*** Block opens ***

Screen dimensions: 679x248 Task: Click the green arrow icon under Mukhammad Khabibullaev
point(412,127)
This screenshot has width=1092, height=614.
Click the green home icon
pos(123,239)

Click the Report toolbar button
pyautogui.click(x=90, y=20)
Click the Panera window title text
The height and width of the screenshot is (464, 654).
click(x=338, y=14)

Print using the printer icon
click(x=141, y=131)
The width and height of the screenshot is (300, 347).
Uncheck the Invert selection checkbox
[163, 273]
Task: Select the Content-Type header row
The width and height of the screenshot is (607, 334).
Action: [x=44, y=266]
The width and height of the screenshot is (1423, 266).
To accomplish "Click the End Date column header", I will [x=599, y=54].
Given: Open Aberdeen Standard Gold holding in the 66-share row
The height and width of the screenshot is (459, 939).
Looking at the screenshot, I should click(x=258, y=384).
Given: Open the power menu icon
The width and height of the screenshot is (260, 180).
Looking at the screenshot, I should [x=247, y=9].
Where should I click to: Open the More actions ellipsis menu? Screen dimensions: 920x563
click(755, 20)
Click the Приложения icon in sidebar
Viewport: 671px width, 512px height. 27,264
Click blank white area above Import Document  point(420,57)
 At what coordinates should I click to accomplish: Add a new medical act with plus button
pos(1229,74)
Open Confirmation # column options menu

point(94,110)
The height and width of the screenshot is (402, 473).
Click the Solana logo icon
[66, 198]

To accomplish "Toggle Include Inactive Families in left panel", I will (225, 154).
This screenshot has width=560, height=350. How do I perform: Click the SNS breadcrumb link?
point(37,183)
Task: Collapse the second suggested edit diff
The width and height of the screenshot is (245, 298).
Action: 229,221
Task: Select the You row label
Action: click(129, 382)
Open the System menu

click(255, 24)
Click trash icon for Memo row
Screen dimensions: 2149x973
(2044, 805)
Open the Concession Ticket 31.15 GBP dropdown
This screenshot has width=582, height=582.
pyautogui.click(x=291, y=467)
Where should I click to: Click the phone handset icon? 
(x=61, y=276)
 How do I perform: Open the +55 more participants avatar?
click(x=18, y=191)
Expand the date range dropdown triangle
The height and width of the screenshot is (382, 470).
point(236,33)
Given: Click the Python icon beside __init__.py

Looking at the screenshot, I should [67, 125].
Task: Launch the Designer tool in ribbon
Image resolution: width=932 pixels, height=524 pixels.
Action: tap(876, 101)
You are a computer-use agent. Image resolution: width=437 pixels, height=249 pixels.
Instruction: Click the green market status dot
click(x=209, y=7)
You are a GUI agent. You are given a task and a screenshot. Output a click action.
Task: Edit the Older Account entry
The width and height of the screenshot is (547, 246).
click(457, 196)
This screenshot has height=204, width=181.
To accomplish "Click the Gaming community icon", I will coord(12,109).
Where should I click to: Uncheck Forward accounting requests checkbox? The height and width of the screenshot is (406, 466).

*** Block closes ***

■ What is being asked ■
Find the lines above that contain the word "agent" and copy each one.

■ Response for this exercise ■
You are a computer-use agent. Image resolution: width=437 pixels, height=249 pixels.
You are a GUI agent. You are given a task and a screenshot. Output a click action.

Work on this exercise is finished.